(Linux) Convert text to Excel (and back) - what are people's preferred methods?

13 views
Skip to first unread message

Kenny McCormack

unread,
May 19, 2022, 4:15:42 PMMay 19
to
First of all, I know the standard way - the way I've been doing it for
decades - which is to:
1) From Excel, write it out as a text file (tab delimited).
2) Work on it in Linux, using, e.g., AWK, creating a new tab-delimited file.
3) Load the tab-delimited file back into Excel

This, of course, works fine, but is tedious and not really automate-able;
you still have lots of manual steps.

What I'm looking for is something that can actually read/write Excel's
native format - i.e., an XLS file. Note that, for the purposes of this
discussion, we are only talking about XLS (the old, classic Excel format),
not XLSX.

I believe there are packages available for the more popular scripting
languages, such as Perl, Tcl, maybe Python, but not for AWK, that do this.
But I've never used any of them. Even though I'm doing my main processing
in AWK, I would not have a problem with using something in one of these other
languages, if someone can/would "spoon feed" me on how to do it.

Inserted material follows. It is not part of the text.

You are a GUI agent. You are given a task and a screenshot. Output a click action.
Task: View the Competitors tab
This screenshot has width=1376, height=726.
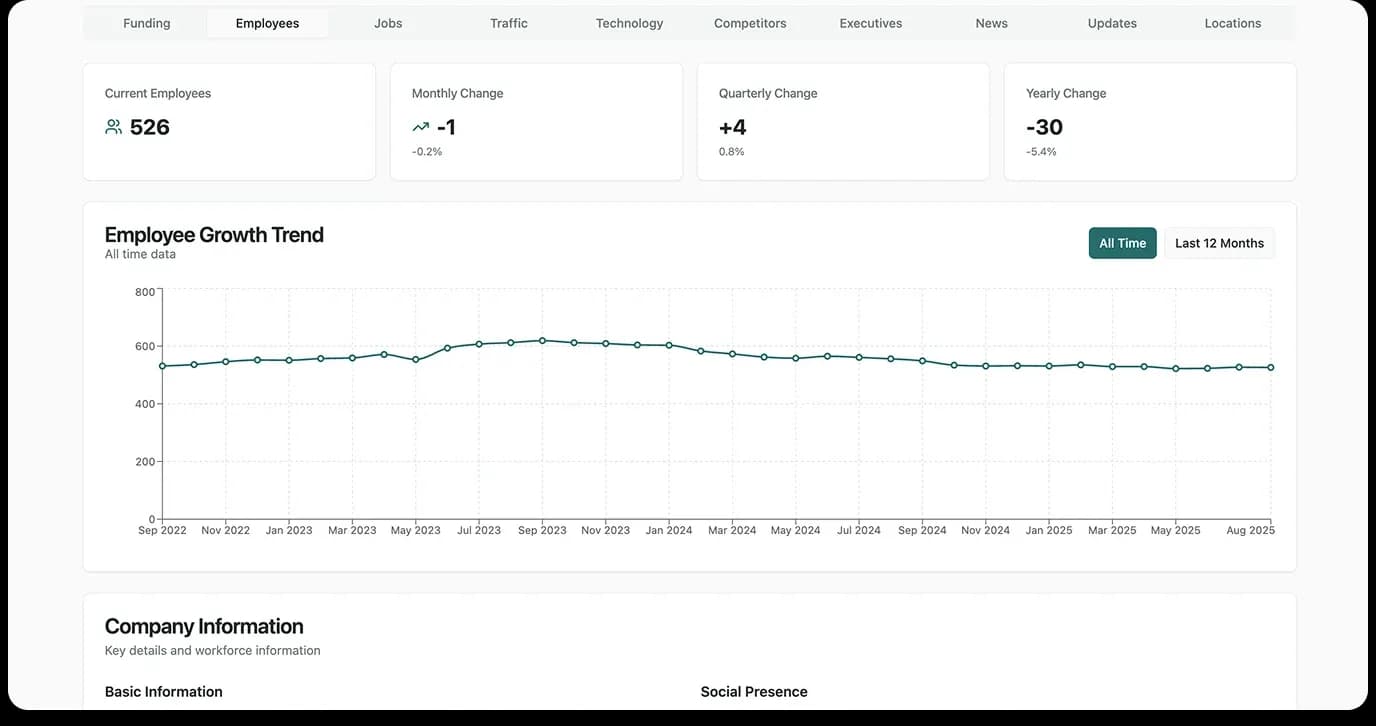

Finally, note that I've done this sort of thing in the past using Excel
macros and/or COM automation, to do it (i.e., automate it) in Excel itself.
This is a possibility, but is kind of messy. I'd prefer a straight command
line way.

Also, one of the issues that I'm trying to get around is that when you do
step 3 in the above list, you then have to mess around a fair amount in
Excel to re-size your columns, and restore other bits of meta-information
that got lost in step 1. This again, would be nice to have be automated by
the command line tool that I am seeking. As noted, I had previously done
this using Excel macros.

--
Trump - the President for the rest of us.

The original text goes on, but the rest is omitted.